= Stephanie Phair =

Businesswoman (born 1978)

Stephanie Phair is the former Group President at Farfetch. She was previously an independent non-executive director on the board of Moncler S.p.A. and is an advisor to Felix Capital. In May 2018, Phair was appointed chair of the British Fashion Council for a three-year tenure, taking over from Dame Natalie Massenet.

== Early life and education ==
Phair was born on 16 August 1978 in Mexico City. She has British and Canadian citizenship. She studied Politics, Philosophy and Economics at Oxford University in the United Kingdom.

==Career==
After finishing her studies, Phair moved to New York in 1999 to work as an account executive at Siren PR in New York. She then joined the American Vogue team where she was worked closely with Anna Wintour to the launch of the CFDA Vogue Fashion Fund and the Costume Institute Gala. She also worked for Portero, an online luxury marketplace for pre-owned accessories and Issey Miyake.

Phair then launched TheOutnet.com and was part of the executive team at the Net-a-Porter Group from 2009 to 2015. As president of The Outnet, Phair grew the business from 2 employees to 150, positioning it as a high-end designer site and introducing collaborations with the likes of Oscar de la Renta and the site’s own private label Iris & Ink.

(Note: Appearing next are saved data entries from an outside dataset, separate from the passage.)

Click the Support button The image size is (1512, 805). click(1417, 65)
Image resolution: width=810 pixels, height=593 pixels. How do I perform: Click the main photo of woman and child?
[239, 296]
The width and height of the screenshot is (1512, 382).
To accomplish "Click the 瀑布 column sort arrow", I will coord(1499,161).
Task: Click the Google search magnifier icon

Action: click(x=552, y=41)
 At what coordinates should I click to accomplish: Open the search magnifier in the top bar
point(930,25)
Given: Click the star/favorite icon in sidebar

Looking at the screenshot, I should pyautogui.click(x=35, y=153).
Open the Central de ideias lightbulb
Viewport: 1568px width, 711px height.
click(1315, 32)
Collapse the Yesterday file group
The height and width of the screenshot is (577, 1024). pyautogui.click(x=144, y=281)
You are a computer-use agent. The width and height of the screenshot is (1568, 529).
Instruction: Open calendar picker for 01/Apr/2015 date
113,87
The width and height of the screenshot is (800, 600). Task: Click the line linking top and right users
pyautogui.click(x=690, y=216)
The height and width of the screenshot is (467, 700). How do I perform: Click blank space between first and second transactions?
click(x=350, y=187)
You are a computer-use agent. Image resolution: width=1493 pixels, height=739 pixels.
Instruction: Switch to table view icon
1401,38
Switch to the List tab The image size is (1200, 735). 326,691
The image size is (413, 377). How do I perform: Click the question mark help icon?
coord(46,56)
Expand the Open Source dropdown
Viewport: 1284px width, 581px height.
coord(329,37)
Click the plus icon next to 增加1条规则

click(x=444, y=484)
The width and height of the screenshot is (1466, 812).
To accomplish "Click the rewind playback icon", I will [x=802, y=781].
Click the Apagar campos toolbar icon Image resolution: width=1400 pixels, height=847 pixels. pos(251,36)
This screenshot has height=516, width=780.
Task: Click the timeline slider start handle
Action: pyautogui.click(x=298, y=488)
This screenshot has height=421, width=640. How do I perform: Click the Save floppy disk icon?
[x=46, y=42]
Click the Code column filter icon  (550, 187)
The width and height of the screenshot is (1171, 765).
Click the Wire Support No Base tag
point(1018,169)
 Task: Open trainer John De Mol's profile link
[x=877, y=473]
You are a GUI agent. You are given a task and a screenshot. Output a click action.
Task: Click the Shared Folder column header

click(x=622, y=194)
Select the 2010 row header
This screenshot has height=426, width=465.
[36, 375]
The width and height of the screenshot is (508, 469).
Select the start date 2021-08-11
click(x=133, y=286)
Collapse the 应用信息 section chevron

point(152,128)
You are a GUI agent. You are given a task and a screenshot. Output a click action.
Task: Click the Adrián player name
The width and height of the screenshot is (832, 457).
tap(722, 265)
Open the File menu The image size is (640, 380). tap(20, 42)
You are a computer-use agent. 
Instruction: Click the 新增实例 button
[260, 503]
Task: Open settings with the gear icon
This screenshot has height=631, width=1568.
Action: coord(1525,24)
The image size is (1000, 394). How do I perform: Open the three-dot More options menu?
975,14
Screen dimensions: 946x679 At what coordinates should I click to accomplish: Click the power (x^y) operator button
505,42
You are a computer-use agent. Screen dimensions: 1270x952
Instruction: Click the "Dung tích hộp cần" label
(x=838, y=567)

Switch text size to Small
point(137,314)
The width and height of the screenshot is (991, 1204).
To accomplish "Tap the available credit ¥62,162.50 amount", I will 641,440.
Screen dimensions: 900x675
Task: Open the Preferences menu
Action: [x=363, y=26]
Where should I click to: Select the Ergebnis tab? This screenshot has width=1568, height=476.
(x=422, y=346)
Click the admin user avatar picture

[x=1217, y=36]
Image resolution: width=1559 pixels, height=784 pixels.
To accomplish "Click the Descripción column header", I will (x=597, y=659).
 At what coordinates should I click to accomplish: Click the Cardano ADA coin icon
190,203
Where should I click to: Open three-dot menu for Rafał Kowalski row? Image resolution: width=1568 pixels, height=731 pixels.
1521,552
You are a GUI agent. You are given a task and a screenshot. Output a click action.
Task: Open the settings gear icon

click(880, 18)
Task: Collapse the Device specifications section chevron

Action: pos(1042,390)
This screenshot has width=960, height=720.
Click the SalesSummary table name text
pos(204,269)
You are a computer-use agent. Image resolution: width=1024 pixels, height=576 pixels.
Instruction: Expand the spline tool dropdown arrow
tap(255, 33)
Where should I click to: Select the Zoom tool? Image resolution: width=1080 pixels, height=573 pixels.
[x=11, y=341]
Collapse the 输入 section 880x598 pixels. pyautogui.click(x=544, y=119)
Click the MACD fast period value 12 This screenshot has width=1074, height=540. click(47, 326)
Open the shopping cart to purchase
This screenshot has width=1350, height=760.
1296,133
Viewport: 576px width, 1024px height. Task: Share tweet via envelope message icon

She joined Farfetch as Chief Strategy Officer in November 2016 for a newly created role she describes as “a mix of operational expertise, having run a business, understanding what the requirements are and the people needs and the talent needs. But also having had the opportunity over the last year, and even at my time at Net-a-Porter, to really witness some of the changes in the industry and seeing some of the upcoming start-ups that are creating new disruptive ideas." She sits on Farfetch's executive board and reports to founder and chief executive José Neves. In 2019 she became Chief Customer Officer.

As Chief Customer Officer, she was responsible for leading Farfetch’s consumer-oriented functions including marketing, brand, consumer products, private clients, and Store of the Future, as well as strategy.

== Personal life ==
Phair lives in London with her financier husband and three children.

== Honours and awards ==
In 2018, she has been awarded a place in the BOF 500 list which is the professional index of the people shaping the $2.4 trillion fashion industry, hand-selected by the editors of The Business of Fashion, based on hundreds of nominations received from current BoF 500 members, extensive data analysis and research.

Phair was appointed Officer of the Order of the British Empire (OBE) in the 2022 Birthday Honours for services to fashion and technology.